Supplement to Auditory Perception

Speech Perception: Empirical and Theoretical Considerations

What are the objects of speech perception? Speaking involves the production of meaningful streams of sounds. At the physical level, a spectrogram reveals the patterns of frequency and amplitude that ground audible features. The stream sounds like a complex acoustic structure involving patterns of audible qualities over time. The stream, however, auditorily appears to be segmented (speech in an unfamiliar language often seems like an unsegmented stream). The most salient segments are words, the meaningful units. Also discernible in the stream are segments that correspond to something like syllables. These units or segments are not ascribed meaning, but instead combine to form words in a way loosely analogous to the way words combine to form sentences. Even syllables, however, comprise perceptually distinguishable sound types. For instance, though ‘dough’ has one syllable, it includes the sounds of /d/ and /O/ (or /oʊ/). The sound of the one-syllable spoken word ‘bad’ includes /b/, /æ/, and /d/. Those of ‘bat’ and ‘bash’ differ because the former contains /t/ and the latter contains /ʃ/. Such perceptible units, or phonemes, whose patterns form the basis for recognizing and distinguishing words, have been one primary focus of research into speech perception. Phonemes form a sort of “sound alphabet” from which audible words are built (Appelbaum 1999 critiques the “alphabetic” conception).

What is a phoneme? First, consider the universal class of phones, which contains all of the possibly distinguishable types of speech sounds that may mark a semantic difference in some world language. In contrast, phonemes are specific to a particular language. Phonemes also may be understood in terms of equivalence classes of sounds. Phonemes are semantically significant sound types that constitute the spoken words in a given language. The boundaries between phonemes in a language mark sound differences that may be semantically significant for that language.

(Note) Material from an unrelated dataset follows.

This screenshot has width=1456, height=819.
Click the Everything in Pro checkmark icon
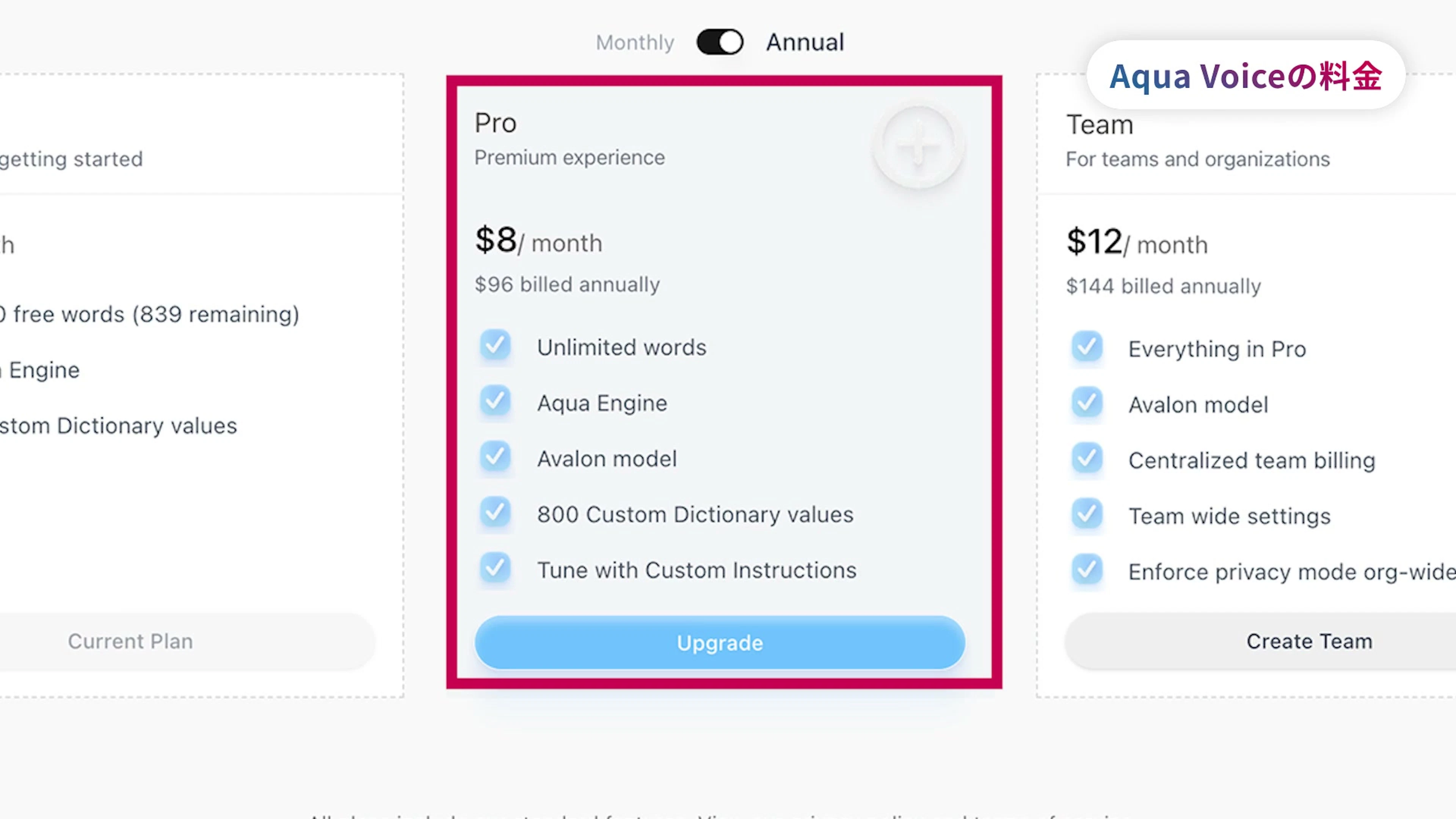1086,347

Phonemes thus may differ across languages. For instance, though certain phonemes are shared, the class of English phonemes differs from that of Japanese. English, for example, distinguishes the [l] and [r] sounds (phones) as distinct phonemes, while Japanese does not. Instead, Japanese treats them as allophones, or variants of a common phoneme. Standard Chinese distinguishes distinct phonemes that correspond to allophones of the single English phoneme /p/ (the aspirated /pʰ/ and unaspirated /p/). It is noteworthy that infants prior to language learning distinguish phones that are later subsumed to a single phonemic equivalence class (see, e.g., Werker 1995, Kuhl 2000 for review and commentary). In addition, certain languages make use of novel sounds, such as clicks, that others do not. So, when compared with each other, distinct languages may differ in which sounds they include or omit among their respective phonemes, and they may differ in which sound pairs they treat as distinct phonemes or as allophonic.

The central puzzle of speech perception is that there is no obvious direct, consistent correspondence between the surface properties of a physical acoustic signal and the phonemes perceived when listening to speech.

This is manifested in a number of ways. Pioneers into speech perception research aimed initially to develop an automated reading machine for the blind that worked by replacing individual letters with specific sounds. The project failed miserably—listeners were unable at the rates of normal speech to resolve the sequence of individual sounds required to detect words (see Liberman 1996).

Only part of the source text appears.